** Prompt 1 **
Arrange these entries as a JSON list of strings, one string per line, omitting blank lines. Begin at the line in the entries that contains "Where should I click to: Click the 06" and stop after the line that contains "click(x=199, y=179)".

** Text excerpt **

◇ ◇ ◇

The low spatial resolution of the MODIS NDVI imagery (250 m) was not sufficient to properly characterize the study olive orchard and to identify its main components, olive trees and grasses. Thus, specific integration methods were applied and tested to obtain annual NDVI datasets with the needed spatial and temporal details. First, all collected MODIS images were pre-processed as described in [41] and 16-day NDVI values were extracted from the pixel corresponding to the study olive orchard. Next, the same orchard was identified in the five available Landsat OLI images. The OLI NDVI values of the corresponding pixel were used to linearly recalibrate the 16-day MODIS NDVI values for the whole growing season. As a third trial, the spatially variable endmember identification method proposed by [42] was applied to extract separate NDVI values of olive trees and grasses. This method estimates different NDVI endmembers for each low-resolution image pixel based on a higher spatial resolution map and was currently applied as described in [43]. In this way 16-day NDVI endmembers of olive trees and grasses were predicted, whose average was adjusted to the five OLI NDVI values as done previously.

All mentioned 16-day profiles were temporally interpolated on a daily basis, filtered by a 11-day moving average and converted into corresponding daily FVC values by applying the linear equation proposed by [44], with NDVI_min = 0.15 and NDVI_max = 0.9 [22]. The estimation of olive tree transpiration through Equation (1) was first driven by the original MODIS NDVI values (MODIS_Orig) and the MODIS NDVI values recalibrated on the OLI imagery (MODIS + OLI). In both these cases, a Kc_Veg equal to 1 was utilized, which is intermediate between those of trees and grasses. Next, the same estimation was carried out separately for olive trees and grasses using the respective recalibrated NDVI endmembers (MODIS_EM1+OLI and MODIS_EM2+OLI, respectively) and relevant maximum Kc (i.e., 0.7 and 1.2).

◇ ◇ ◇

** Prompt 2 **
Answer these questions about the olive orchard NDVI text:
(a) What was the spatial resolution of the MODIS NDVI imagery?
(b) How many Landsat OLI images were available?
(c) What maximum Kc values were used for olive trees and for grasses?

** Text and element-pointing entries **

◇ ◇ ◇

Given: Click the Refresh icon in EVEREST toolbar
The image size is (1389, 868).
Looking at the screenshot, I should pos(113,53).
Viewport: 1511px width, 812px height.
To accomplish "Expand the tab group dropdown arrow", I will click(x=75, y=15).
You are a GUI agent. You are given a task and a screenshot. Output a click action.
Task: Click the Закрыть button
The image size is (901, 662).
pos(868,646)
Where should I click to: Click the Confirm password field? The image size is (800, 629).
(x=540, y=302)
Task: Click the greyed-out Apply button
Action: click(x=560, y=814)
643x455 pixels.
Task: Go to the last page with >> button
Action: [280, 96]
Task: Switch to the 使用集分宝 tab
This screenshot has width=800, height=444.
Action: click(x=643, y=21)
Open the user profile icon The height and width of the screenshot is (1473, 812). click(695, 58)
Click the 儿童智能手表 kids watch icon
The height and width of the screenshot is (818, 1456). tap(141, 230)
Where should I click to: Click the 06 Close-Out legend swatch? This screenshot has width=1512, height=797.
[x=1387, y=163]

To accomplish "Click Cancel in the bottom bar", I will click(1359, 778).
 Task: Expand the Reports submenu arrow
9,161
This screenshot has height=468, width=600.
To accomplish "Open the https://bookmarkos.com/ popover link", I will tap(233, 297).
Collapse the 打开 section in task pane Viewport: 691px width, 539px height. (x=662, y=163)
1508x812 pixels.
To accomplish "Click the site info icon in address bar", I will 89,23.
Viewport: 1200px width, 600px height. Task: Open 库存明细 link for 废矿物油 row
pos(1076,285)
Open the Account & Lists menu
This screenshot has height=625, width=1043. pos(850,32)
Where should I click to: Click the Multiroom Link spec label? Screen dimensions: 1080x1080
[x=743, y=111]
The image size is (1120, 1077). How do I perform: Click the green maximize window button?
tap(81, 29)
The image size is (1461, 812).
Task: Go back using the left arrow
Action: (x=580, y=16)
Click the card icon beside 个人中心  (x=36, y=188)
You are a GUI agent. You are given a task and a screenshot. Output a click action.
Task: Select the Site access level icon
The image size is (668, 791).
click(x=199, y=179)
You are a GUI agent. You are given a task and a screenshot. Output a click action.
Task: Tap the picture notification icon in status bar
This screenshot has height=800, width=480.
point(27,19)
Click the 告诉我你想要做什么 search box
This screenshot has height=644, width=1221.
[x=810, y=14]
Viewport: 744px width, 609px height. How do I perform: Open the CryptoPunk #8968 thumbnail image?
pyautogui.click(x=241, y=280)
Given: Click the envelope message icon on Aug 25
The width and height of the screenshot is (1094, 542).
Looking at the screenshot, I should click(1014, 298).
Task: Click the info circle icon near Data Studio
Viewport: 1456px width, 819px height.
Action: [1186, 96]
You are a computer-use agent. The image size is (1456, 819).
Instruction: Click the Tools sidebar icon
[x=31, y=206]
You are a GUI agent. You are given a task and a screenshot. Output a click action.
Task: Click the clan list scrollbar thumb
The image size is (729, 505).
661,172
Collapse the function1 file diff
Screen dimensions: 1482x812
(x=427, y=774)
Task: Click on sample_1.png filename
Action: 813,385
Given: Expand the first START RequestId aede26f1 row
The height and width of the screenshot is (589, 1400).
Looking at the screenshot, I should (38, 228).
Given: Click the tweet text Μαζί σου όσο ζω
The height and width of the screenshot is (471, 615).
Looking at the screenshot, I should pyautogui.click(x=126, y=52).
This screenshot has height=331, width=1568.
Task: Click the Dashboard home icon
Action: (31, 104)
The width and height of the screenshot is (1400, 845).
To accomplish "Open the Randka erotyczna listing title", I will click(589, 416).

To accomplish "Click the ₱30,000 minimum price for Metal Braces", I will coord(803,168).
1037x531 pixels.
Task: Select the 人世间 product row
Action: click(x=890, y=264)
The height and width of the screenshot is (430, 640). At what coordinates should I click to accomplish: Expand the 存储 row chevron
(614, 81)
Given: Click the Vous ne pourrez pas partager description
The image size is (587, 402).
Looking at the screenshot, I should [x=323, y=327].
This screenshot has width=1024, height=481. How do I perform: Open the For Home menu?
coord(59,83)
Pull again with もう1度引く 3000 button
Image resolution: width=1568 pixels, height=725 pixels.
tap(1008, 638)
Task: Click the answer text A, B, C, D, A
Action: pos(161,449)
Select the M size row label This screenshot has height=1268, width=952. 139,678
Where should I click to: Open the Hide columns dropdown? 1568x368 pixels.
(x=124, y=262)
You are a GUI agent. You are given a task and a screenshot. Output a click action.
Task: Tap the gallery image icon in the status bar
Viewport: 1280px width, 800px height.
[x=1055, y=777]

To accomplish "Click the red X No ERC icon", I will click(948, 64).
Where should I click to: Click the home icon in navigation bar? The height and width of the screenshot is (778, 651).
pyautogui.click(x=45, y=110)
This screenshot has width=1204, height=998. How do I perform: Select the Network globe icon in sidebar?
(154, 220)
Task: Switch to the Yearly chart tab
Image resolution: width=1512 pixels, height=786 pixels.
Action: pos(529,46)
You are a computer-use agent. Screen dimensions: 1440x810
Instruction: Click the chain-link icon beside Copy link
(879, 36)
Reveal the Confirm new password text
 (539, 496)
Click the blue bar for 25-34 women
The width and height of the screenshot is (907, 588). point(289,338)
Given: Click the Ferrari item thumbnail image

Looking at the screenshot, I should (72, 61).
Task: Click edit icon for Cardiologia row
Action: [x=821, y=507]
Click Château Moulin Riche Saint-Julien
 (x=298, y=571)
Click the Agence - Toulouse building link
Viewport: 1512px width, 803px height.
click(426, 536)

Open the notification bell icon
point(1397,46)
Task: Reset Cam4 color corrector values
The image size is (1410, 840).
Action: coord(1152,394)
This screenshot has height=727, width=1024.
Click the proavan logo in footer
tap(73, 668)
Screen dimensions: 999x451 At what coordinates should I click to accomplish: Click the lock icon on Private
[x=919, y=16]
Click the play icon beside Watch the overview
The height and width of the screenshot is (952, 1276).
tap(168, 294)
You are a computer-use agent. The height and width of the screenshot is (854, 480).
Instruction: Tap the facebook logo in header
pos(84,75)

◇ ◇ ◇

** Finished answer 1 **
[
  "Where should I click to: Click the 06 Close-Out legend swatch? This screenshot has width=1512, height=797.",
  "[x=1387, y=163]",
  "To accomplish \"Click Cancel in the bottom bar\", I will click(1359, 778).",
  " Task: Expand the Reports submenu arrow",
  "9,161",
  "This screenshot has height=468, width=600.",
  "To accomplish \"Open the https://bookmarkos.com/ popover link\", I will tap(233, 297).",
  "Collapse the 打开 section in task pane Viewport: 691px width, 539px height. (x=662, y=163)",
  "1508x812 pixels.",
  "To accomplish \"Click the site info icon in address bar\", I will 89,23.",
  "Viewport: 1200px width, 600px height. Task: Open 库存明细 link for 废矿物油 row",
  "pos(1076,285)",
  "Open the Account & Lists menu",
  "This screenshot has height=625, width=1043. pos(850,32)",
  "Where should I click to: Click the Multiroom Link spec label? Screen dimensions: 1080x1080",
  "[x=743, y=111]",
  "The image size is (1120, 1077). How do I perform: Click the green maximize window button?",
  "tap(81, 29)",
  "The image size is (1461, 812).",
  "Task: Go back using the left arrow",
  "Action: (x=580, y=16)",
  "Click the card icon beside 个人中心  (x=36, y=188)",
  "You are a GUI agent. You are given a task and a screenshot. Output a click action.",
  "Task: Select the Site access level icon",
  "The image size is (668, 791).",
  "click(x=199, y=179)"
]

** Finished answer 2 **
(a) 250 m
(b) Five
(c) 0.7 for olive trees and 1.2 for grasses